Set problem =
Please rewrite the lines in full, starting with the first line and going on through the line with "pos(15,744)", and shift every coordinate in them up by 49.

Provided data =
───

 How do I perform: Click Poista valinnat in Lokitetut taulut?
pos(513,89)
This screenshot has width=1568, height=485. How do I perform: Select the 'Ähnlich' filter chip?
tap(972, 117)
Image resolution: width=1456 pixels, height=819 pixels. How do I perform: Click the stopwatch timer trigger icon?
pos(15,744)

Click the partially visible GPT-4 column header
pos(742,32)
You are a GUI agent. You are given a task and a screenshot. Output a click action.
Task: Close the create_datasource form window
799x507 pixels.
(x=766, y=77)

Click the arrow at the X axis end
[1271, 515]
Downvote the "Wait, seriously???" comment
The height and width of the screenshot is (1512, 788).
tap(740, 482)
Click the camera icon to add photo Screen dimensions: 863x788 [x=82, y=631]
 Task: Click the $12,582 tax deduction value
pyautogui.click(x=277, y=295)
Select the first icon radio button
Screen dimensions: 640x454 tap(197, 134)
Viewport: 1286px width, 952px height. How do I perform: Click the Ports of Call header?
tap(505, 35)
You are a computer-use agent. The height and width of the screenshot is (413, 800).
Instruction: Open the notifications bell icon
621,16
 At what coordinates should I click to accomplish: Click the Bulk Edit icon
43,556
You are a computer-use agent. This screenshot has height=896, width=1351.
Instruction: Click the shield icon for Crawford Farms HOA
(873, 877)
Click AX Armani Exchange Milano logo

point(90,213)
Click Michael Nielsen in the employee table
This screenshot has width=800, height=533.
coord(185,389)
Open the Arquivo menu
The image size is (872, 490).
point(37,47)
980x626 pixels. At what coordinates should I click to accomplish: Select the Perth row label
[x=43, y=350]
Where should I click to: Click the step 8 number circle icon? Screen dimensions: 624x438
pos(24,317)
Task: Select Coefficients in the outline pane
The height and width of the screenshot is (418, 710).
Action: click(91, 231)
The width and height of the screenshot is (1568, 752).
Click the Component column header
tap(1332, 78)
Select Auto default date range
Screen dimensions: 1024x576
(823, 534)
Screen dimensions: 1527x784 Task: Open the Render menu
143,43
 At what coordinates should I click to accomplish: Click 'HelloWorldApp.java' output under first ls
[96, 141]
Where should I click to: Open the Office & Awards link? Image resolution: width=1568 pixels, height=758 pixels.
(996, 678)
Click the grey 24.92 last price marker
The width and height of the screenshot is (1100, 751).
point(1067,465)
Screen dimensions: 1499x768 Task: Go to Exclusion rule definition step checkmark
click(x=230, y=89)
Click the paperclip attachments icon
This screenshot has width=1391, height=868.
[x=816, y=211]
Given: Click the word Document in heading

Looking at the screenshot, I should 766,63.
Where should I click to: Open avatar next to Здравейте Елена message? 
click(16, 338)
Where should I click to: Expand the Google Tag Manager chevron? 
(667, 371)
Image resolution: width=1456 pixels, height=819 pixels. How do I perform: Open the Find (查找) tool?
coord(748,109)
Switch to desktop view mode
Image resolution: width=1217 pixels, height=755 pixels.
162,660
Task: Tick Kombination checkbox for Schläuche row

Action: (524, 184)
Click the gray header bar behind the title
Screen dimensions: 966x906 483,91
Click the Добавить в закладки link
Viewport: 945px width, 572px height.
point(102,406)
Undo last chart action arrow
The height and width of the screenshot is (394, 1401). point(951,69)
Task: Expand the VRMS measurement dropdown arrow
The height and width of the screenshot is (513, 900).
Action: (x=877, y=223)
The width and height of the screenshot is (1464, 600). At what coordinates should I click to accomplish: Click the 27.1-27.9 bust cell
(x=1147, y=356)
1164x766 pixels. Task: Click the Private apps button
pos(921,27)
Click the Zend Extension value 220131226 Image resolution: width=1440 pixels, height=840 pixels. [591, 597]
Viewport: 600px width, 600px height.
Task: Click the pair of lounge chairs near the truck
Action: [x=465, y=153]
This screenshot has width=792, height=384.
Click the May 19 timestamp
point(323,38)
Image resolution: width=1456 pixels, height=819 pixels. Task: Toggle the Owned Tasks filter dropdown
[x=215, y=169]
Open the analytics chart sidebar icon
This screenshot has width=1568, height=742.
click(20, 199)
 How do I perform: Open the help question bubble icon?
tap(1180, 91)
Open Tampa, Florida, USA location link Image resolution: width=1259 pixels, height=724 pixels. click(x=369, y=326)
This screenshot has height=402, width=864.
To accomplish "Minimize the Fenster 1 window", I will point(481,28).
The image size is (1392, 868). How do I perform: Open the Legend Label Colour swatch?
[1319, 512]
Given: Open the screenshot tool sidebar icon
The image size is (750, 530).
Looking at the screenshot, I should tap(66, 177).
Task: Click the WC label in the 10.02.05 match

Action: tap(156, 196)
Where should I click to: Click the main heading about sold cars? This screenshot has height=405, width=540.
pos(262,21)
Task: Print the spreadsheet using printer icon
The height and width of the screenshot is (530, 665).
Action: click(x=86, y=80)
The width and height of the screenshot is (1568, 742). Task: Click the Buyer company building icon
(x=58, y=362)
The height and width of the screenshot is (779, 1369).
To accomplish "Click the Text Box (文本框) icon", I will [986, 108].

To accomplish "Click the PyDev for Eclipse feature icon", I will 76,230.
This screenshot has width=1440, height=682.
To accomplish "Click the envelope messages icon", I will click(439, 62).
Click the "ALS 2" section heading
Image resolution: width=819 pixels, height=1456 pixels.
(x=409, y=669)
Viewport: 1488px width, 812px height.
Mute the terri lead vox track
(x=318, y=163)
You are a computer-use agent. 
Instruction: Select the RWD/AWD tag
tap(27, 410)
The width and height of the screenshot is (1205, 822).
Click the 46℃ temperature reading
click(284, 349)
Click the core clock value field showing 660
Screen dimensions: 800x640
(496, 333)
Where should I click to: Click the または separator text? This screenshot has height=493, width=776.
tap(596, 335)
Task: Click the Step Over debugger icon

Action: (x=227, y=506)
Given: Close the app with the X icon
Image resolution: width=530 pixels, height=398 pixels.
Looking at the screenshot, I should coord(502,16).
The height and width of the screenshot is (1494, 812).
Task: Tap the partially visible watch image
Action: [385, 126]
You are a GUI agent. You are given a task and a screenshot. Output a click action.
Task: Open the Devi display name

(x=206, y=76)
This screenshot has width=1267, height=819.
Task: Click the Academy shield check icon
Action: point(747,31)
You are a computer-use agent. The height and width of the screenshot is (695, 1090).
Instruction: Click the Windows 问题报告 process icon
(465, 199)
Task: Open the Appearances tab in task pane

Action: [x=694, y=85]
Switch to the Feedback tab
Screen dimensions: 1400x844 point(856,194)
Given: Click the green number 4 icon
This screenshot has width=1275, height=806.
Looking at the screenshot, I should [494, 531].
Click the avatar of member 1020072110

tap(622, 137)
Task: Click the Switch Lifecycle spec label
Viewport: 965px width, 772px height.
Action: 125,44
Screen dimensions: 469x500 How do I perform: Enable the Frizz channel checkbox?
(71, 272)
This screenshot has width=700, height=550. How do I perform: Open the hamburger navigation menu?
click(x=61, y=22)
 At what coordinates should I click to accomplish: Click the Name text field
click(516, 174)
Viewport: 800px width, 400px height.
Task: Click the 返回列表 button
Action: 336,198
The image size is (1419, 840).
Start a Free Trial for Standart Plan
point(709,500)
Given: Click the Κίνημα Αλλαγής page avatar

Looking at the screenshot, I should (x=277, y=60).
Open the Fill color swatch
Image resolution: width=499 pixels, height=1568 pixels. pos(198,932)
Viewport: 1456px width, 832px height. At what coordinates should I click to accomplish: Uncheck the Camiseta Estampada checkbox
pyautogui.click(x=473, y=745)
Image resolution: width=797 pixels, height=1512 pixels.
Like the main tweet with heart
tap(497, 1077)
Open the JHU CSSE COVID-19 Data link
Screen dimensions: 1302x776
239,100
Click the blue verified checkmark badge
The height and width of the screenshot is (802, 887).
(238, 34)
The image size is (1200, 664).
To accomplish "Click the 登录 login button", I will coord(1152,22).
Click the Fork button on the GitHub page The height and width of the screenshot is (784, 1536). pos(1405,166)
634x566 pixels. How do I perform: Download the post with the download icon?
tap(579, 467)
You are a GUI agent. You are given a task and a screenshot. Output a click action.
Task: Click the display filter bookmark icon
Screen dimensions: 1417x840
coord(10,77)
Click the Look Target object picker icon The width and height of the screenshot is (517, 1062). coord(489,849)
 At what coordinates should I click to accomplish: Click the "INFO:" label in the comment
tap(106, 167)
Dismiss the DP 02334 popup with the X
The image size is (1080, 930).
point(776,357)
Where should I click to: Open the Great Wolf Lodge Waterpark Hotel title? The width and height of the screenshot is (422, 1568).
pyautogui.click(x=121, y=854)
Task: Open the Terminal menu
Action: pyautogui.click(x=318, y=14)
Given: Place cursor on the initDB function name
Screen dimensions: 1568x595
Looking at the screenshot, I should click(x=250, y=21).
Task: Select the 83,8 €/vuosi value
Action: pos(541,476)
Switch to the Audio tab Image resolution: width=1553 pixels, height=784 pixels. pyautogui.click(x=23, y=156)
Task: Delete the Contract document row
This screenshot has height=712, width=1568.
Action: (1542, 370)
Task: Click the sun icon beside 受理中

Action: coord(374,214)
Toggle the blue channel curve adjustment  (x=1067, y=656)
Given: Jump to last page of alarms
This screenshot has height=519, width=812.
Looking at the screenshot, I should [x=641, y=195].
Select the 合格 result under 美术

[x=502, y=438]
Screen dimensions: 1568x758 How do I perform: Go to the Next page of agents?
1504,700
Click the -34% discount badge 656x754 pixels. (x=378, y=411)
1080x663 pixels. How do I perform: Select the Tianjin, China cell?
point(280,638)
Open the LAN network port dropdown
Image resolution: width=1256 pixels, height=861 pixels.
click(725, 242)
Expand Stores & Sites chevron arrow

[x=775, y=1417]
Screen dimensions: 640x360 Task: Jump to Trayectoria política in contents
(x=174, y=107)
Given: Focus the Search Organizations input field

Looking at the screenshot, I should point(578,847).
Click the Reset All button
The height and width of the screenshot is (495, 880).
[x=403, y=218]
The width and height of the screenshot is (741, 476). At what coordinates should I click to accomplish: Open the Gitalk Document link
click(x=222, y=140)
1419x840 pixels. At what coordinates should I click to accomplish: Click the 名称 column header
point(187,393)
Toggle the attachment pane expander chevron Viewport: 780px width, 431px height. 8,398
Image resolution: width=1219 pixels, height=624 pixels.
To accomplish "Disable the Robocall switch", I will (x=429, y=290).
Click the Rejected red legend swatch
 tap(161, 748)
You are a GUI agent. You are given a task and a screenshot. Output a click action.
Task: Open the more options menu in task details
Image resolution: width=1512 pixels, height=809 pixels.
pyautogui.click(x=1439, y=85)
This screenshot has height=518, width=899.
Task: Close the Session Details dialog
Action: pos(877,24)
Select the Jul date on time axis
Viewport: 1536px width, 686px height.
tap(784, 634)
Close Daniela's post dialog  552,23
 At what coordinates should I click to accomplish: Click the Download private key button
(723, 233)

───

Worked solution =
 How do I perform: Click Poista valinnat in Lokitetut taulut?
pos(562,138)
This screenshot has width=1568, height=485. How do I perform: Select the 'Ähnlich' filter chip?
tap(1021, 166)
Image resolution: width=1456 pixels, height=819 pixels. How do I perform: Click the stopwatch timer trigger icon?
pos(64,793)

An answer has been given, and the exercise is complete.